This leaves us with only 3 constraints (equations) for 4 load variables, and this is where roll stiffness comes into play. Increasing roll stiffness at the front (or decreasing at the rear) will, in the same corner, load the outside front tyre more, but to remain consistent (you can check the sums) with all the above constraints this means that the inside rear should get just as much additional load, yet the inside front and the outside rear get their loads reduced.

It is because the front and rear total loads remain unaltered that the stiffer front end will then cause the car to understeer as the total capability of that pair of tyres decreases due to load sensitivity, as the increase of the lateral force on the outside tyre will be less than the decrease of the lateral force on the inside one.

[shaun979]

Originally posted by GregorV

It is because the front and rear total loads remain unaltered that the stiffer front end will then cause the car to understeer as the total capability of that pair of tyres decreases due to load sensitivity, as the increase of the lateral force on the outside tyre will be less than the decrease of the lateral force on the inside one.

Hang on, it has lost me again. A paragraph earlier you said the inside rear tire would load up just like the outside front tire. In that case, wouldn't the total lateral force capability of the REAR pair of tires decrease just as much as the front pair of tires? Since FL ----> FR and RR ------> RL load transfer is the same?

[GregorV]

No, not quite The inside rear is lightly loaded, and putting more load on it will actually even up the loads between the two rear wheels. The more even the loads, the higher the cornering capability.

[shaun979]

Ah that's right.. it is exactly the same reasoning with really stiff ARBs at one end in some autoX stuff that I used to do not too long ago.

I can't believe how much I have forgotten.

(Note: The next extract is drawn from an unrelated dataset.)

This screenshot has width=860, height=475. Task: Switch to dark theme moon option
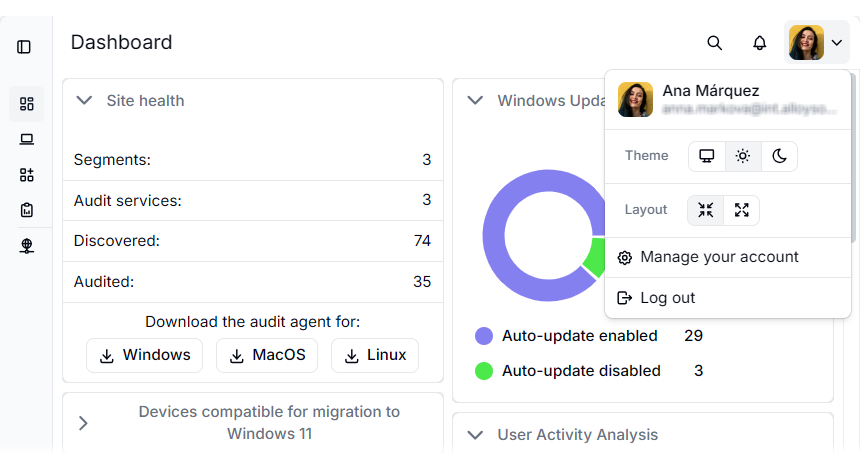tap(779, 156)
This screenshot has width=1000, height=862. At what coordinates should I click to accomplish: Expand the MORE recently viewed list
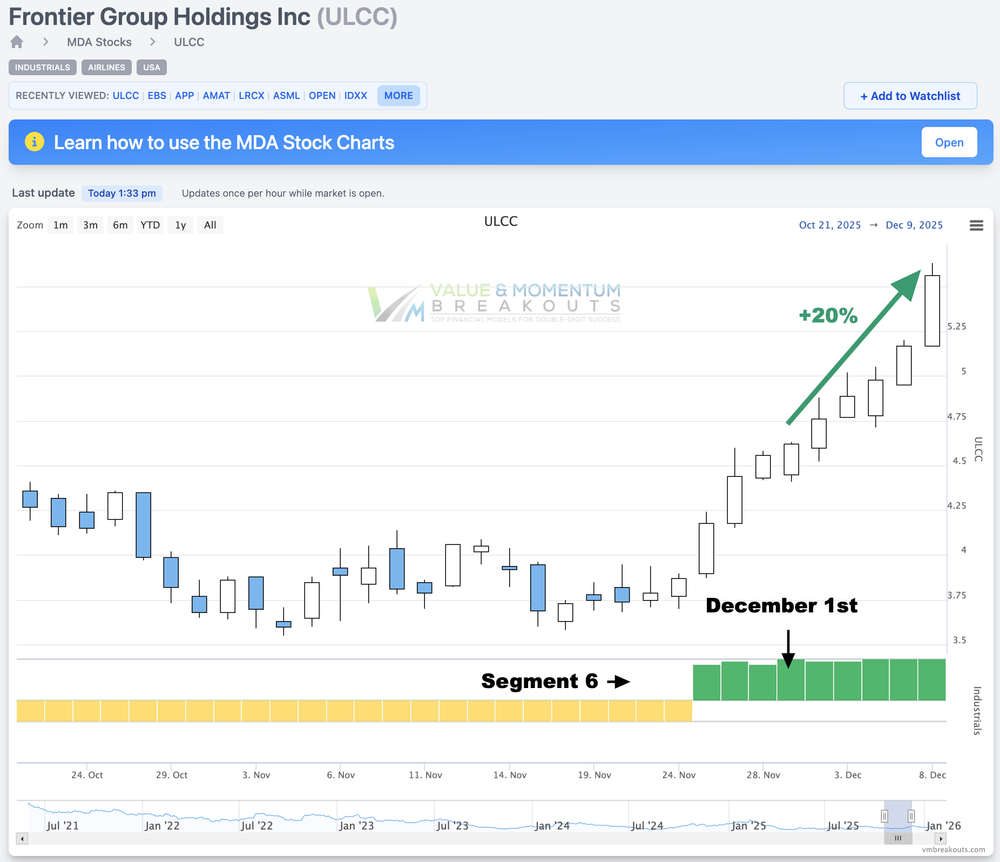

That was like a 24 hour brain fart. Thanks again.

[Greg Locock]

So gurus, answer McGuire's riddle.

We add weight to the front of a normal car, it'll understeer more.

We add weight to the back of a normal truck, it'll understeer more.

[imaginesix]

This should be fun.

Is understeer in this riddle strictly steady-state?

And does the answer have anything to do with rear leaf springs on a solid axle?

[GregorV]

Interesting problem! Assuming that is indeed what happens

One effect I can think of: assuming that the truck's loaded rear axle is locked, this will create a serious understeer yawing moment in small radius turns as the rear wheels fight each other as they travel along different radii. Putting more weight on that axle will increase this effect as the involved tyre forces are larger, so at least for very tight corners this effect might overcome the lowered lateral grip capability at the rear. As trucks are larger than cars, there is more corners where this may be felt.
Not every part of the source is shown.